Antônio Bispo dos Santos (Povoado Papagaio, Vale do Rio Berlengas, atual município de Francinópolis, Piauí, 1959 - São João do Piauí, 2023). Lavrador, poeta, escritor, professor, ativista político. Militante do movimento social quilombola e de direitos pelo uso da terra, Nêgo Bispo é e eternamente será uma das principais vozes do pensamento das comunidades tradicionais do Brasil.

Morador do Quilombo Saco-Curtume, localizado em São João do Piauí, Nêgo Bispo possuiu trajetória educacional típica da realidade do povo quilombola. Foi formado por mestres e mestras de ofícios por meio da oralidade e de ensinamentos e saberes ancestrais. A partir deles e das demandas comunitárias, chegou à educação formal, fazendo parte da primeira geração de sua família a concluir o ensino fundamental.

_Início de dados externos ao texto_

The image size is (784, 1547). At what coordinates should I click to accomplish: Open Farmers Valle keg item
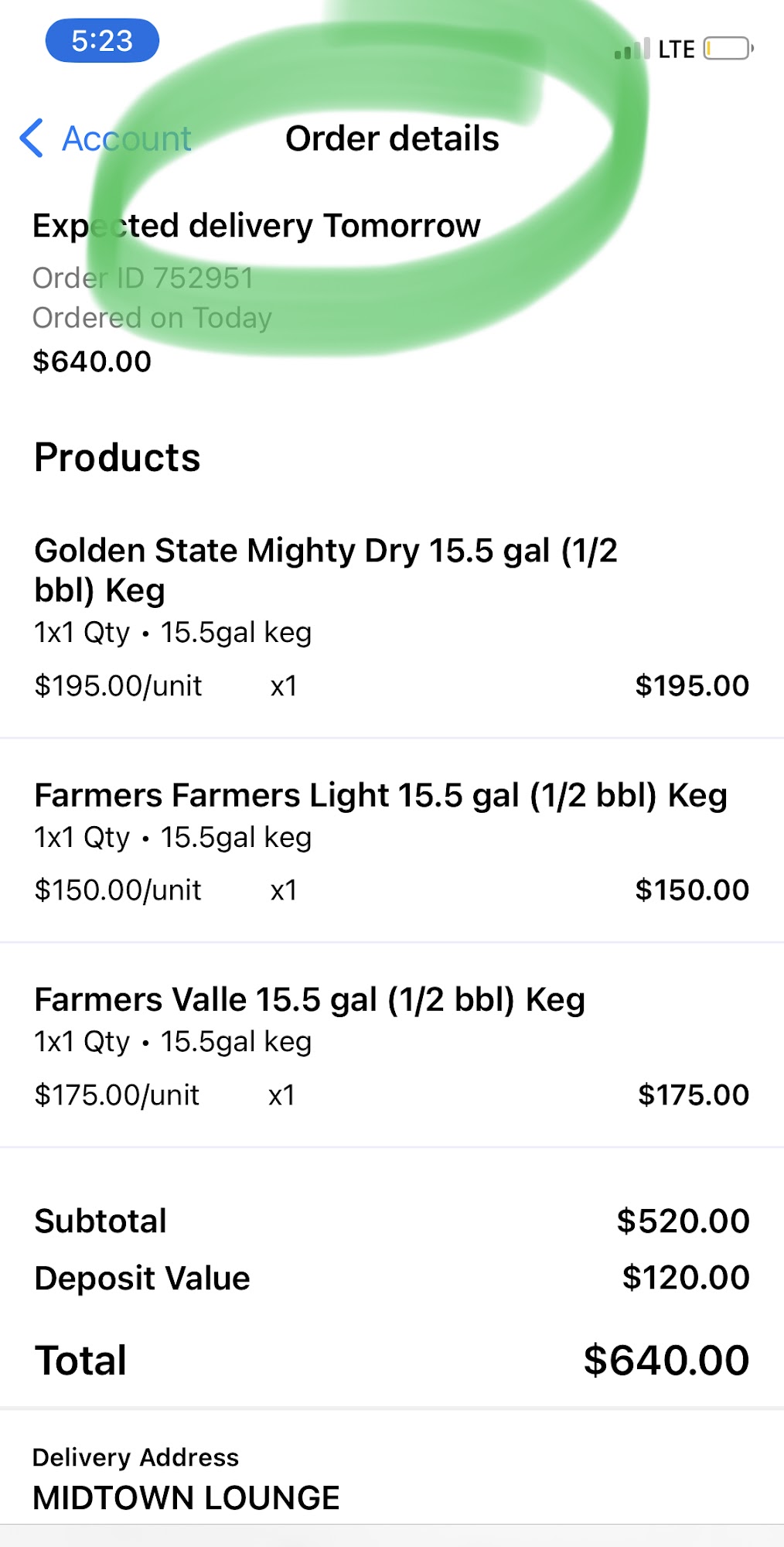click(x=309, y=1000)
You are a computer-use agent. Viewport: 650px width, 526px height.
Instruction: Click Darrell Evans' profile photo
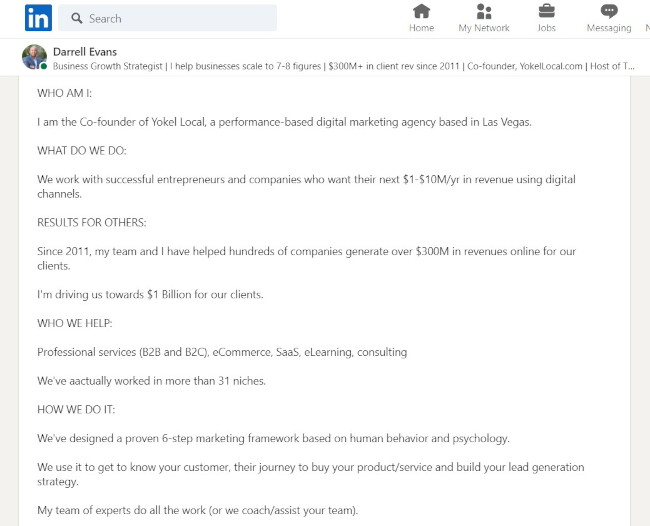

Desde muito jovem, desenvolveu a habilidade de traduzir para a linguagem escrita das cartas os sentimentos, as sabedorias e as vivências de seus parentes e vizinhos.

Em 2007, lançou seu primeiro livro, Quilombos, modos e significados, reeditado em 2015 com novo título, Colonização, quilombos. Modos e significações. Na obra, desenvolveu o conceito de contracolonização, que contestou o atual modelo de desenvolvimento econômico ao qual o Brasil e os demais países da América Latina se rendem. Em contraposição a esse projeto de sociedade autodestrutiva, Bispo propôs uma alternativa civilizatória baseada na biointeração, na qual a relação entre humanos e natureza é de comunhão prazerosa. A lógica da biointeração tem como princípios extrair, utilizar e reeditar, que se realizam em uma relação comunitária, coletiva, em que a capacidade de cultivar, coletar e compartilhar são inerentes. Esse conceito é definido como contracolonização do conceito de desenvolvimento sustentável e é comum aos quilombos, aos terreiros das religiões de matriz africana e à capoeira. Para Bispo, na biointeração, as coisas se reeditam; no desenvolvimento sustentável, elas se reciclam.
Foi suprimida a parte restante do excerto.